IT'S TOO DIFFICULT TO EXPLAIN
She sat next to me at the table, utterly trapped in silence while the laughs burst around her like shells. Finally I asked her why she was so unhappy.
It's too difficult to explain, she said.
Try.
You have only a few words. I have only a few words.
So it's not the war, then, I said. I think you were always unhappy.
She leaned toward me. — Yes, she said.
Me too, I said.
She smiled. She laid her pale hand down on my hand. I felt a violent tenderness for her.
Come, she said. I must cook for these people.

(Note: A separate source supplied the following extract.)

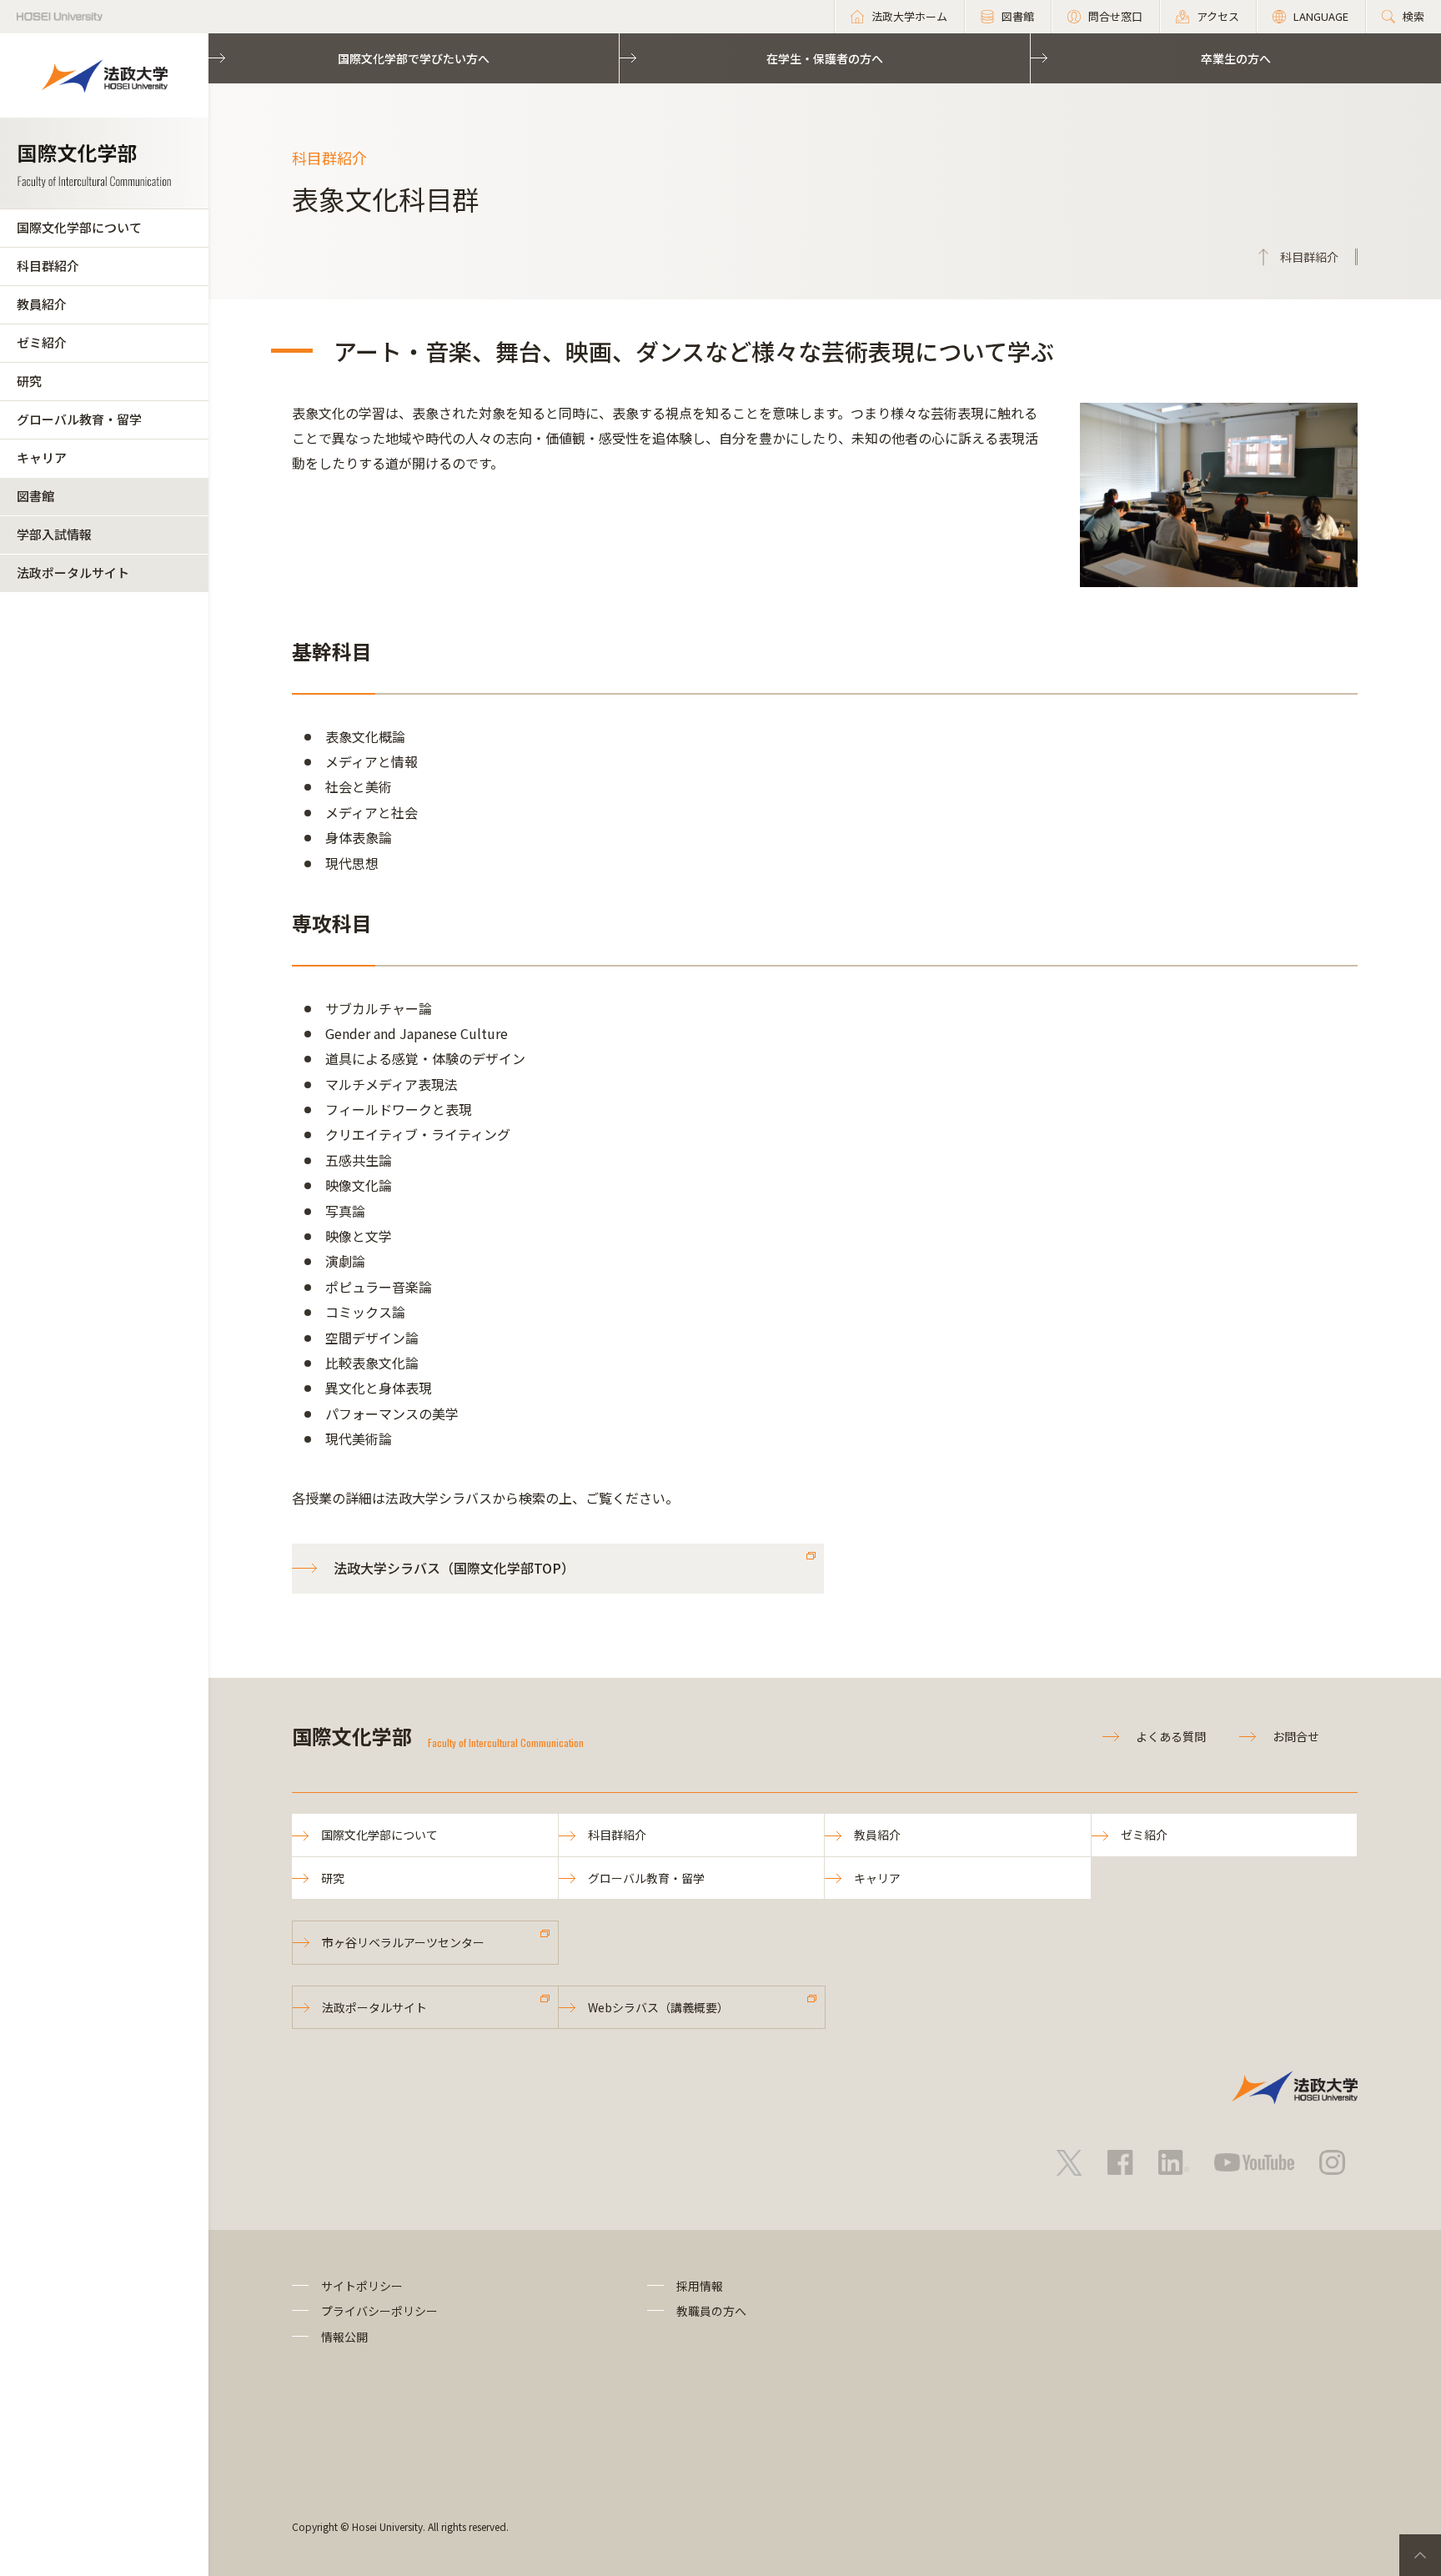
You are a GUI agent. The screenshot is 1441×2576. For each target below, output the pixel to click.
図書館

You can be with me.
As we went out together, the others all shouted with glee at the conquest they were sure I had made. The host, wounded twice since he'd volunteered a month before, was very drunk. His was one of those apartments still intact (or perhaps refurbished by means of that special liquidity which property acquires in wartime), with carpets, glass cabinets and windows (astounding to see them unbroken), fur rugs, and all the Ballantines and vodka you could drink. He had pulled out his pistol in the middle of the party and announced that he would test my bulletproof vest, which I was wearing. His eyes gleamed with desperate laughter and the barrel wavered. — May I finish my drink first? I asked. — I
Outside the candle-lit apartment it was night-dark, of course. We felt our way down the two flights of stairs to the landing where the stove was, and she bent over it. — No good, she said. She put my hand on it, and I found that it was cold. Nothing would be cooked today.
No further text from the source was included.